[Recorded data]
Segment Open
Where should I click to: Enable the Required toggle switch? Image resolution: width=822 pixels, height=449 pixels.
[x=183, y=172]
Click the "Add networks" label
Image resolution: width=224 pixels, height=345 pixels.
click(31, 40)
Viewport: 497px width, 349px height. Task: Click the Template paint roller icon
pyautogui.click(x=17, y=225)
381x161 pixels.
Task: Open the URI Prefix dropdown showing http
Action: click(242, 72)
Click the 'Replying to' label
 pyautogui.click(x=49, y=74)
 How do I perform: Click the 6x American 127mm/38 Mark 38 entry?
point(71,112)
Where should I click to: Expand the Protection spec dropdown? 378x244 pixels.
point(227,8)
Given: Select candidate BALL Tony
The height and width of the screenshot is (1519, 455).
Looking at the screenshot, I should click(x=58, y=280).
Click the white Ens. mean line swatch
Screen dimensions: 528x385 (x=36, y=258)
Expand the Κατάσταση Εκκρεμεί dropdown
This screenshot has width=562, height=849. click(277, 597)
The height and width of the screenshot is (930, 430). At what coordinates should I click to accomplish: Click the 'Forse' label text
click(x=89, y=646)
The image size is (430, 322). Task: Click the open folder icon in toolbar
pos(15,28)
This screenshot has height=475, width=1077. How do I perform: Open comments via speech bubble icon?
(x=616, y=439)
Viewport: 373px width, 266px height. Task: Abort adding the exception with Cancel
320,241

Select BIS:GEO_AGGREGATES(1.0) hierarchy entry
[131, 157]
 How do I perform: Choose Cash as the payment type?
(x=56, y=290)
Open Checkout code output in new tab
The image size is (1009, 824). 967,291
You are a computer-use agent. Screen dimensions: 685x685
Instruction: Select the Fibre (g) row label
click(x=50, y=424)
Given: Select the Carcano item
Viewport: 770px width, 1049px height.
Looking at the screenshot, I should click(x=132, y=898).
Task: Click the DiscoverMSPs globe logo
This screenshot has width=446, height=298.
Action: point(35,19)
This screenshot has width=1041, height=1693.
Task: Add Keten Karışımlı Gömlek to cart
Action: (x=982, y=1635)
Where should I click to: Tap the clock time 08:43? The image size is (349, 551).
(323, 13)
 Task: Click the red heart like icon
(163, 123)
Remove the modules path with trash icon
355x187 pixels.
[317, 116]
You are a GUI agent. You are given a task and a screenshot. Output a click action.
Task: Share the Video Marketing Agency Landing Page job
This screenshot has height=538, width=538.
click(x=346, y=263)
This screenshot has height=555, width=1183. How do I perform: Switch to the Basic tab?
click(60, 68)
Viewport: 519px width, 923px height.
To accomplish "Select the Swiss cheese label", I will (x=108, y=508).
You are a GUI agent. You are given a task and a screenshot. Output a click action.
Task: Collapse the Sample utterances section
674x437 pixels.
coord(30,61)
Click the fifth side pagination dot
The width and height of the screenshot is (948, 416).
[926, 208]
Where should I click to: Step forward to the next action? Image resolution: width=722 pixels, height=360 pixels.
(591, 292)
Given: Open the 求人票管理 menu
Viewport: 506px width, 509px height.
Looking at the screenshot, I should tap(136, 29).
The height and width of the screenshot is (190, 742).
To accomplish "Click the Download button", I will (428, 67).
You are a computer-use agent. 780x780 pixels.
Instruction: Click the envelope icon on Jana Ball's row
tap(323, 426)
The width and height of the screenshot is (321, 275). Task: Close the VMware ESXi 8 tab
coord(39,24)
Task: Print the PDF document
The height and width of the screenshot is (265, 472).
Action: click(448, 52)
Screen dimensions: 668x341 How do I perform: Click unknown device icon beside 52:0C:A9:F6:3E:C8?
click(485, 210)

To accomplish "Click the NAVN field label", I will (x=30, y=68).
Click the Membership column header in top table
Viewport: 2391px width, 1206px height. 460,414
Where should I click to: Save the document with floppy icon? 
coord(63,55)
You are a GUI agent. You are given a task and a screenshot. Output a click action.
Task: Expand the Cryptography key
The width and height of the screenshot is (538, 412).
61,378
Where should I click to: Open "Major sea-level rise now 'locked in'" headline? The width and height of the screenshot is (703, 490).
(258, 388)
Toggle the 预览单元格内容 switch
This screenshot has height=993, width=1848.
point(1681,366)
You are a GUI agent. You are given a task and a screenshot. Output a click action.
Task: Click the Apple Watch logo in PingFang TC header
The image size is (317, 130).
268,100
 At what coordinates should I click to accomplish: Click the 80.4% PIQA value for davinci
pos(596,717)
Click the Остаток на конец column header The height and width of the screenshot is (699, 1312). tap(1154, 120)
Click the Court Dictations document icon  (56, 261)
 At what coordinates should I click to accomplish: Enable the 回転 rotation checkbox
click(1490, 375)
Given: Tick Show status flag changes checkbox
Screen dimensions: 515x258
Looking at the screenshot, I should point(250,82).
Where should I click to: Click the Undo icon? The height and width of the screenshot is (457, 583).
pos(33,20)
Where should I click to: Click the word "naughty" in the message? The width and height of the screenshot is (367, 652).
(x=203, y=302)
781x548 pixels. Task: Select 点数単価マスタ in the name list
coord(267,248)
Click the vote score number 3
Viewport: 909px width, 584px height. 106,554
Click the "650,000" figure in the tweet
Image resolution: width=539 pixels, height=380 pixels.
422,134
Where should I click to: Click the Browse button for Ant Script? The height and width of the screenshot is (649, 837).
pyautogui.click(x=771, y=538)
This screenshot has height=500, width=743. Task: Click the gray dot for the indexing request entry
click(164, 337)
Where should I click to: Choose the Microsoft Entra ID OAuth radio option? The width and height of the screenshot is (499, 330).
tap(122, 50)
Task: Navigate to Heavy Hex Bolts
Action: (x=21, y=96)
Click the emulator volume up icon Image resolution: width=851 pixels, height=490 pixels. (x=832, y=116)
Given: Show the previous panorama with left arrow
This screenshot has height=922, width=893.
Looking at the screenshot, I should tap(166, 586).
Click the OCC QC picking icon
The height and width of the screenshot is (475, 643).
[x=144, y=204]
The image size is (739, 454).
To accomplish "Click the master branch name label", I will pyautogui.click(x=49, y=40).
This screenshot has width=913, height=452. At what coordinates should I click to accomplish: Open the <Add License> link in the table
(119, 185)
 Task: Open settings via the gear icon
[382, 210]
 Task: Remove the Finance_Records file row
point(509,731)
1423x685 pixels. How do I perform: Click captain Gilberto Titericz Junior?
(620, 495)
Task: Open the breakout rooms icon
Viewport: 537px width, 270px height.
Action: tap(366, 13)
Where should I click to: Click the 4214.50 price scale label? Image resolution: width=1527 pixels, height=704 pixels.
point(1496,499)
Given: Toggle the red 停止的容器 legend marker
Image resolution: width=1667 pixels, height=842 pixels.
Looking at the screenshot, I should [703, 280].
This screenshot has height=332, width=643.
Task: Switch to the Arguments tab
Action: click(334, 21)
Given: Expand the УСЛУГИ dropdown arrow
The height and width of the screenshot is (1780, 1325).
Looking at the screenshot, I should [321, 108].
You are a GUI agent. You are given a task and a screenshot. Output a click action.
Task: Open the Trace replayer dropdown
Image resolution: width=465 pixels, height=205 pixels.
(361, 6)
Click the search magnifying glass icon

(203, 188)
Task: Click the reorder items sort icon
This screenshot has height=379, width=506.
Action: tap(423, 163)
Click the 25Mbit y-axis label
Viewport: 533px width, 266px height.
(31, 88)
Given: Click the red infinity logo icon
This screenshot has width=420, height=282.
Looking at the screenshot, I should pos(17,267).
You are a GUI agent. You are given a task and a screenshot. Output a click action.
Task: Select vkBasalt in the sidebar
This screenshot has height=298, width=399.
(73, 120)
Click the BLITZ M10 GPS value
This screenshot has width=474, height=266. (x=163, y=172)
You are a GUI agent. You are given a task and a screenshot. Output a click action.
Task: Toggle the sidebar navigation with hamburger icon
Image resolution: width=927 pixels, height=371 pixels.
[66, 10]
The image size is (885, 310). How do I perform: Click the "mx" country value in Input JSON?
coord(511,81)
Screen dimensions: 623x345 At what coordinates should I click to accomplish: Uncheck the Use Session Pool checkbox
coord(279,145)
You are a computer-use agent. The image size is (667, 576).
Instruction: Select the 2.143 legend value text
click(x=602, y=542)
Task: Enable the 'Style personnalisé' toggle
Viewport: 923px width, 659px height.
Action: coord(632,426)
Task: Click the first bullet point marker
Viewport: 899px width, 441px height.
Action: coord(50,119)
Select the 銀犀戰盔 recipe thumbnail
Segment Closed
> **WHAT THE TASK ASKS**
Search the entries above for lines containing the word "logo", and copy each one.

> **RESPONSE AREA**
Task: Click the DiscoverMSPs globe logo
Task: Click the Apple Watch logo in PingFang TC header
Given: Click the red infinity logo icon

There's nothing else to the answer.